- Born: 28 May 1887 Remich, Luxembourg
- Died: 27 October 1977 (aged 90) Remich, Luxembourg
- Occupation: Sculptor

= Michel Jungblut =

Luxembourgish sculptor

Michel Jungblut (28 May 1887 - 27 October 1977) was a Luxembourgish sculptor. His work was part of the sculpture event in the art competition at the 1932 Summer Olympics.

== Life and work ==
Michel Jungblut was a son of roofer Pierre Joseph Jungblut and Marguerite Griffrath. He married Anna Declairfayt (c.1887-1950). They were the parents of painter Victor Jungblut and uncle and aunt of sculptor Josy Jungblut.

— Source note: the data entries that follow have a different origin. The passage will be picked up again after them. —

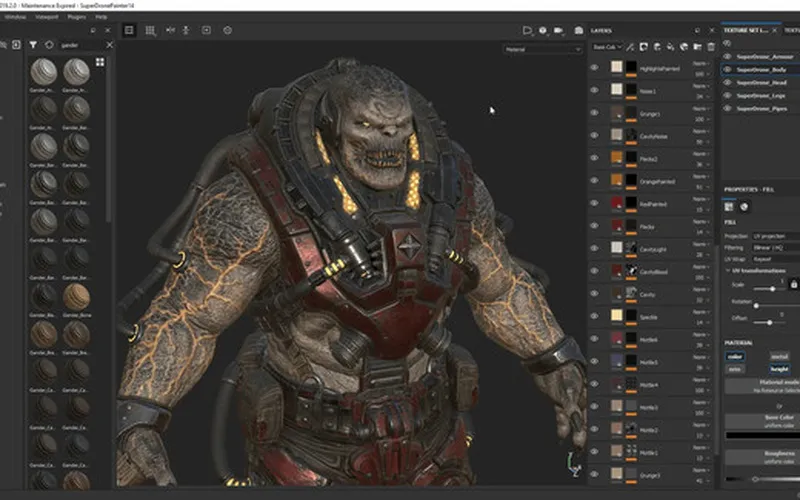Switch shelf to grid view icon
Viewport: 800px width, 500px height.
click(x=100, y=63)
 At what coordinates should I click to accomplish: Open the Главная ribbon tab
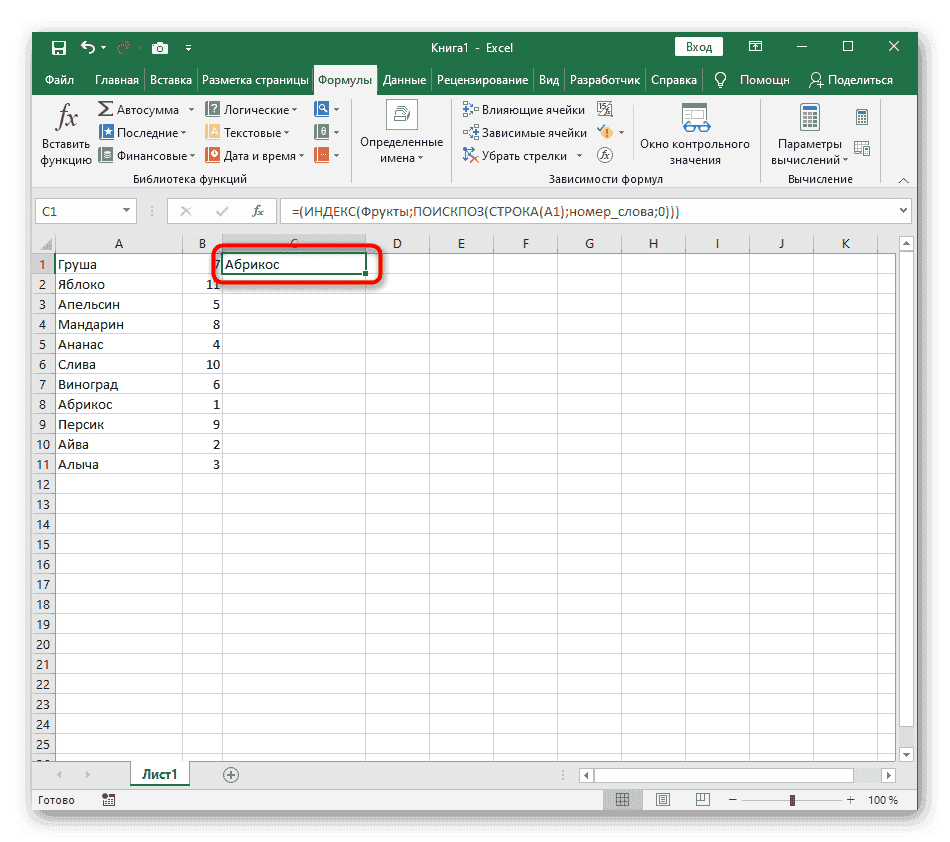coord(117,80)
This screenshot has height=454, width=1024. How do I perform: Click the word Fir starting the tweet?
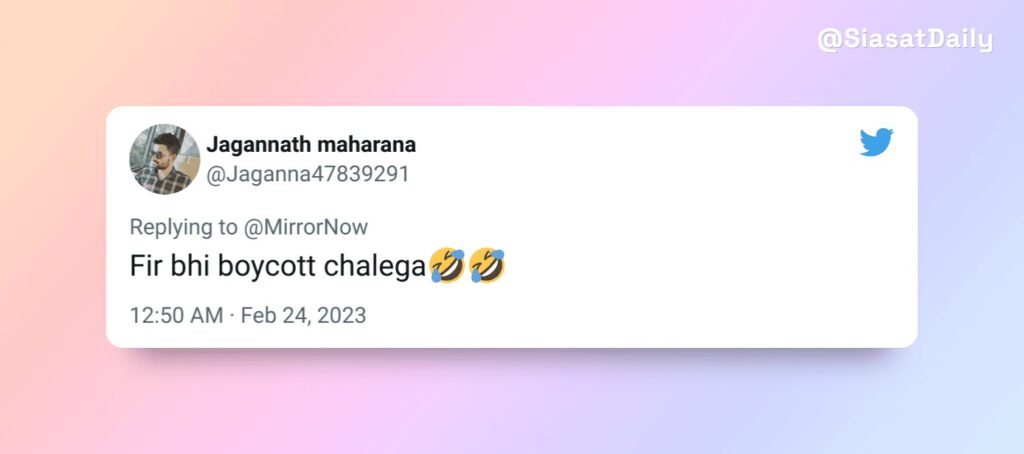coord(143,267)
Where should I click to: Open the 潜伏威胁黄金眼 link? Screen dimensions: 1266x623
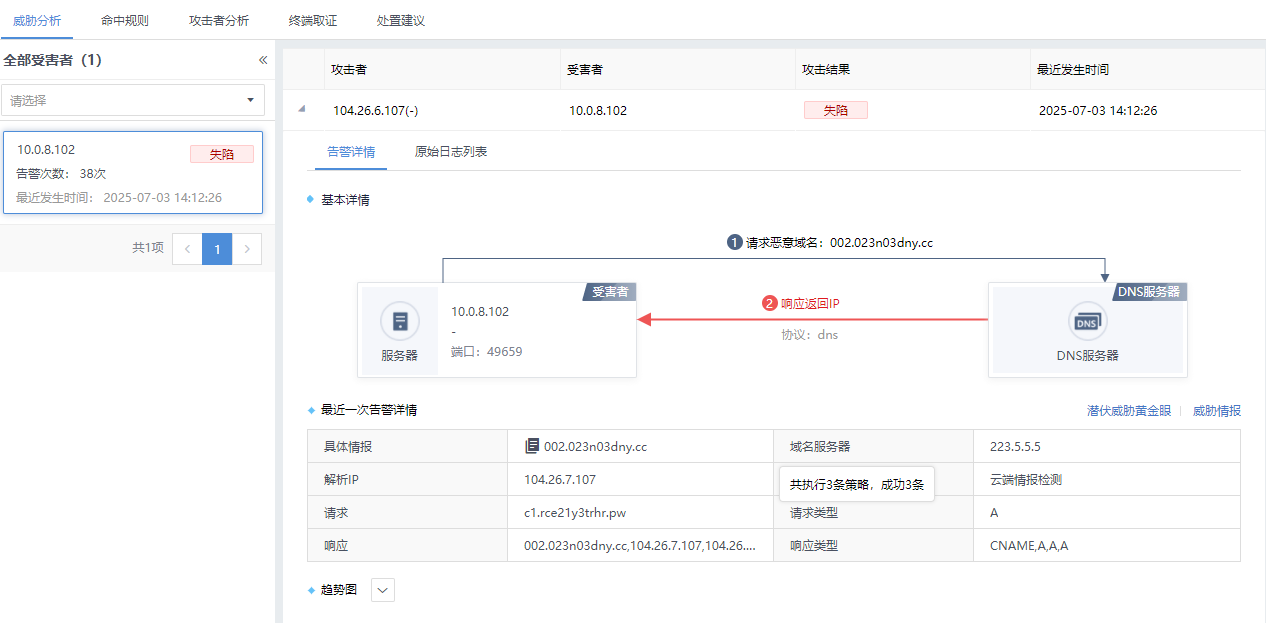tap(1129, 410)
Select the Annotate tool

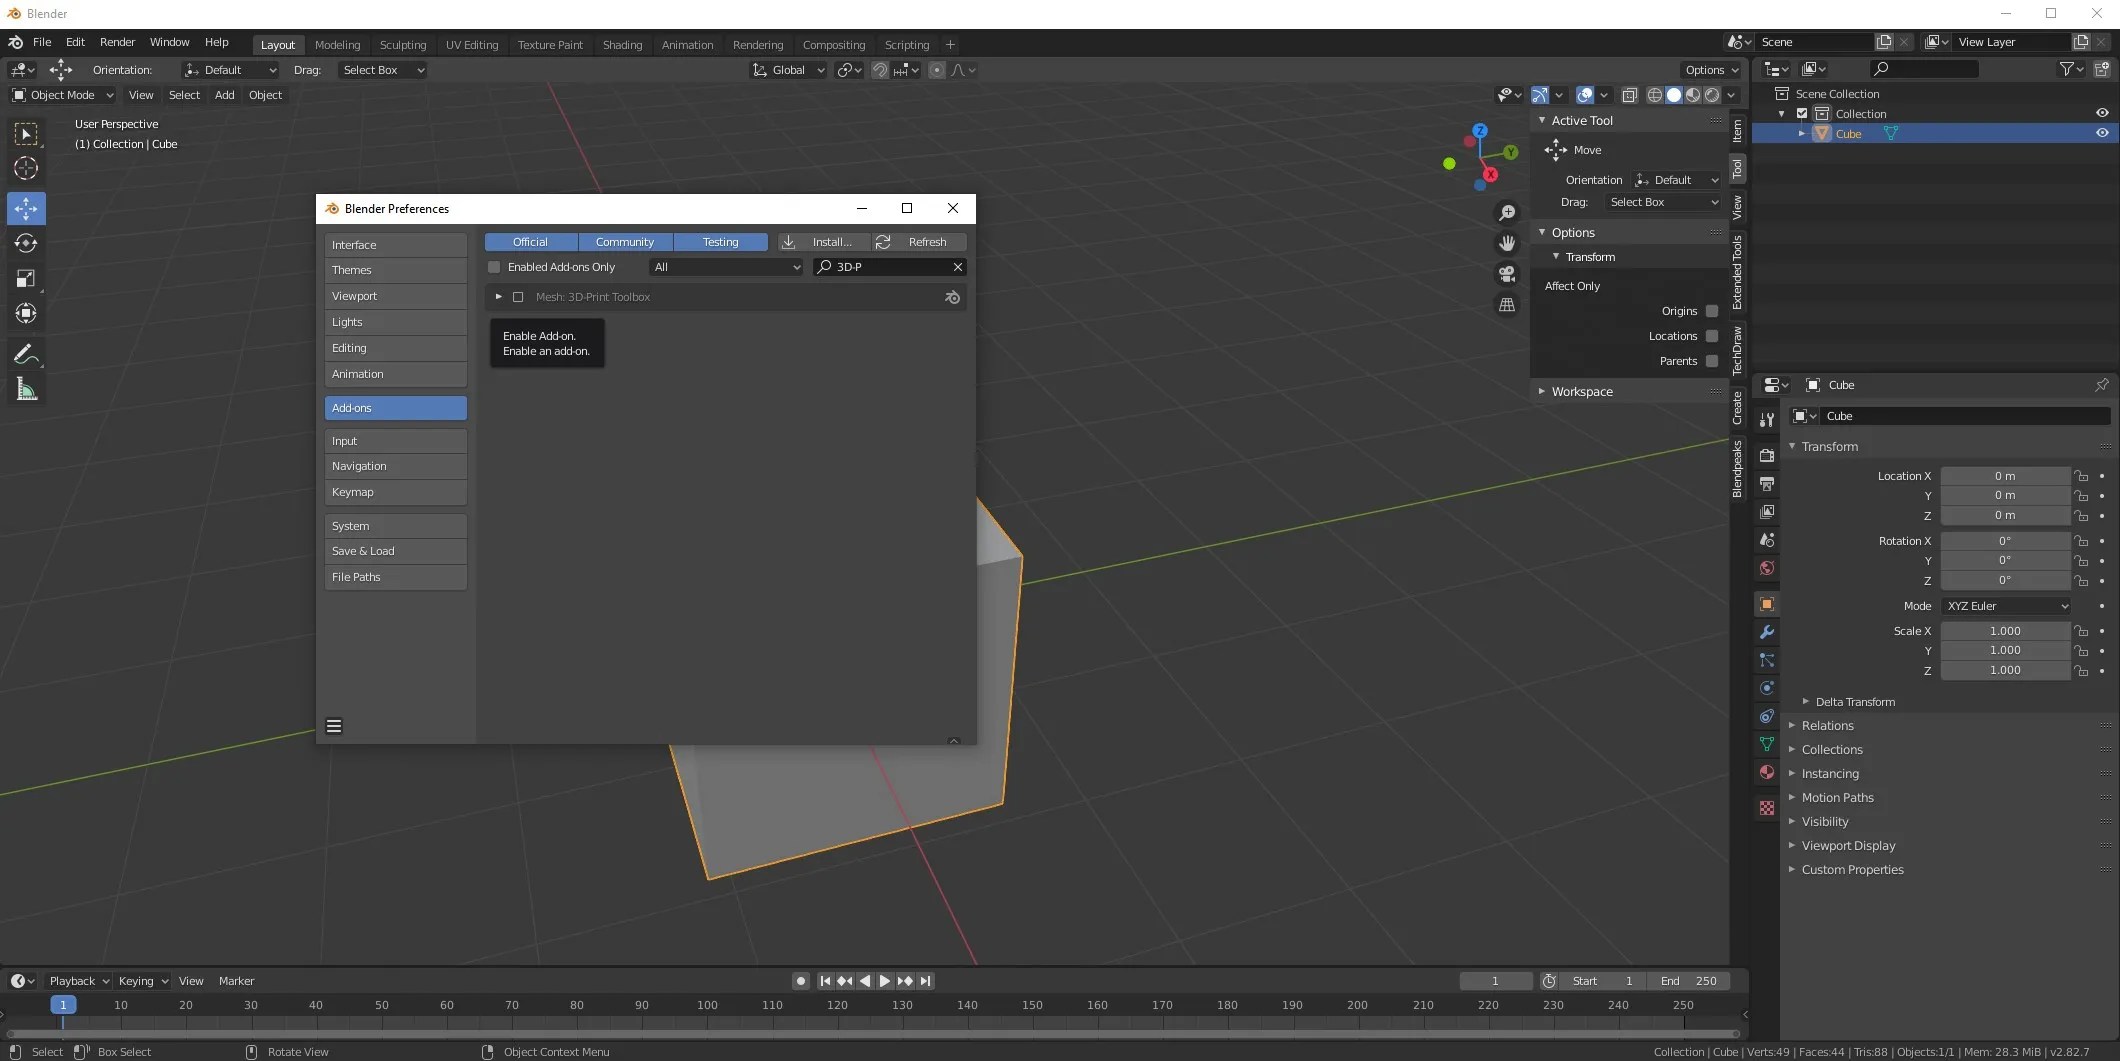(x=26, y=352)
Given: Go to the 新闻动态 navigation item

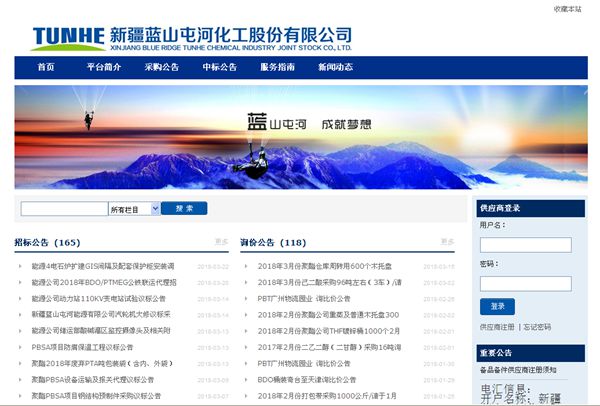Looking at the screenshot, I should click(x=335, y=68).
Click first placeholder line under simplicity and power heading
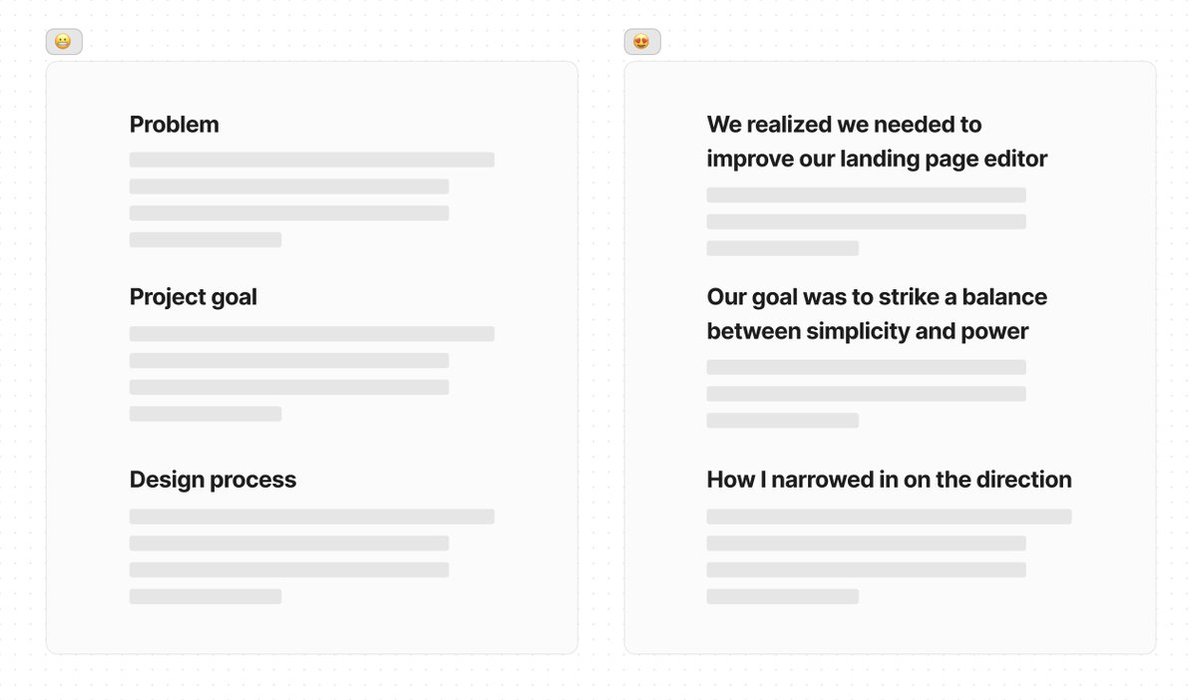The width and height of the screenshot is (1197, 700). [866, 367]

Jungblut was trained as a woodcarver and cabinetmaker and later worked as a stone sculptor. In addition to statues of saints, he mainly supplied church furniture. He showed his work between 1926 and 1938 at the annual salons of the Cercle Artistique de Luxembourg. In early 1932, Jungblut participated in a design competition for a monument commemorating Minister of State Paul Eyschen and came third, after Joseph Sünnen and Jean Curot. At the Summer Olympics in Los Angeles (1932), he was the only Luxembourger to participate in the sculpture part of the art competitions, with a sculpture of a goalkeeper. He also represented his country at the 1935 World's Fair in Brussels. At the 1939 New York World's Fair, four four-meter-high cast-iron statues symbolizing different professions were placed in the Luxembourg pavilion. Michel Jungblut -assisted by brother Joseph- depicted viticulture, Claus Cito the trades, Albert Kratzenberg mining and Lucien Wercollier agriculture. In 1940, with Jean-Théodore Mergen and Michel Haagen, he was involved in the revival of the "Société des Artistes Décorateurs du Grand-Duché de Luxembourg Ardeco," which had previously existed only briefly (1923-1929).

Michel Jungblut died at the age of 90.